I understand that a finite verb serves as a 'direct link' between a subject and a predicate. I also understand the grammatical aspect of why a finite verb makes a sentence complete.
For instance, these sentences would make no sense:
- The car.
- The car driving.
- The car driving on the road.
However, with the presence of a finite verb, the sentence suddenly makes sense because the subject is now directly related to the predicate through time.
- The car drove.
- The car was driving.
- The car was driving on the road.
What I don't understand is the linguistic aspect of the importance of finite verbs. Is the requirement for finite verbs a cultural one or a logical one? Can a sentence be valid without the use of a finite verb?
Without any context, the above sentences can still mean something. To elaborate,
- The car. In our minds, we form an image of a car. However, it can be any car, wherever, whenever, and doing anything. We simply lack information, but can it still be construed as a complete sentence nonetheless?
- The car driving. Here, we do not have information about its location and when it occurred. Similarly, can this still be construed as a complete sentence?
- Lastly, "the car driving on the road" simply lack the information about when it occurred.

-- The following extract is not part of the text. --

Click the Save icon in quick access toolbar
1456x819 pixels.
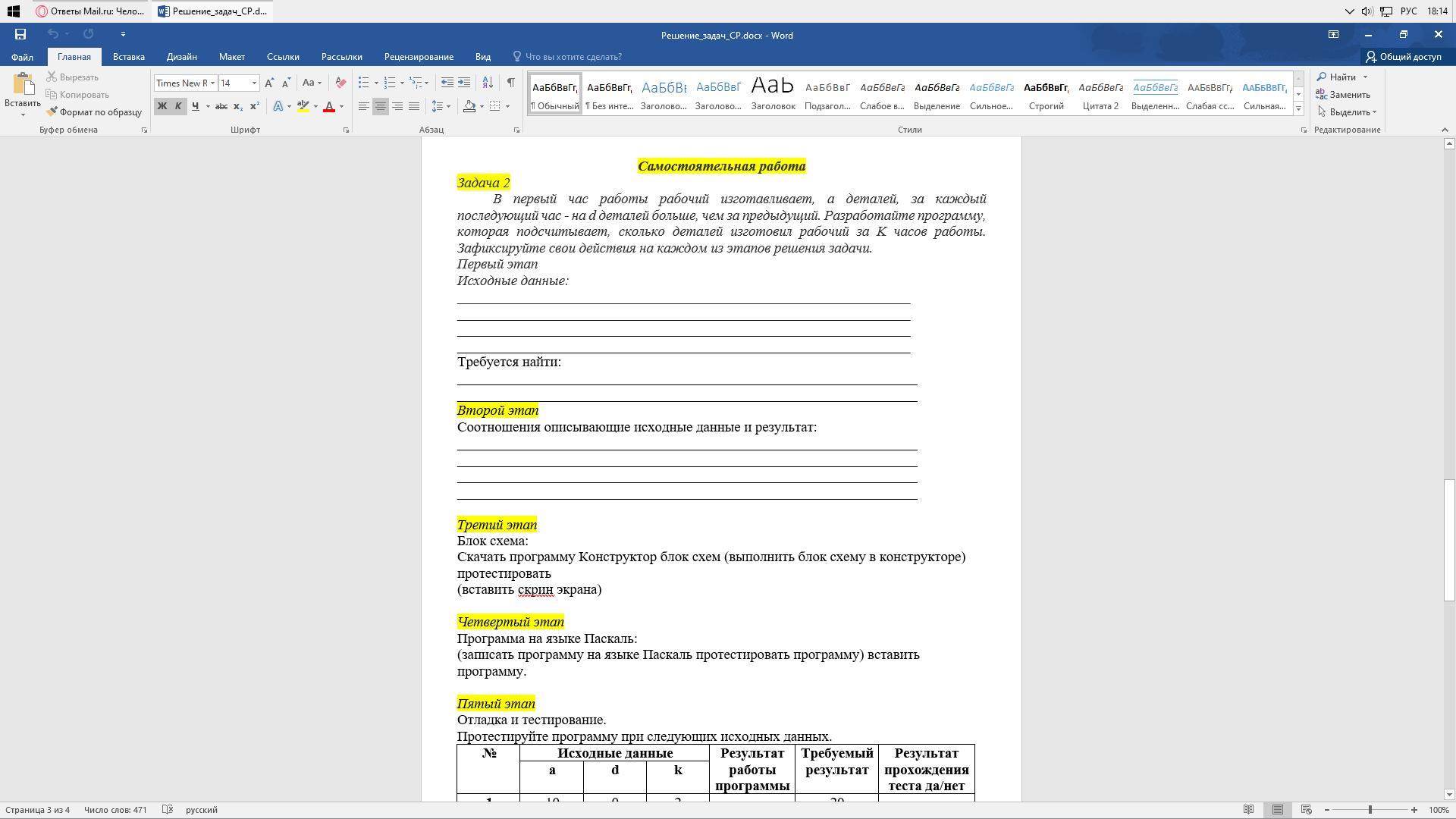pyautogui.click(x=20, y=34)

Can this be solved by adding the word "now" to the last sentence, as in "the car driving on the road now"? I can still see how this sentence is still grammatically incorrect, but logically the sentence still makes sense. We now have the subject's spatial, temporal, and verbal information. Why then, is the sentence still considered incomplete? Is there a missing piece of information that is required to logically complete the sentence, or is it simply incorrect because finite verbs have been a cultural requirement in linguistic through time?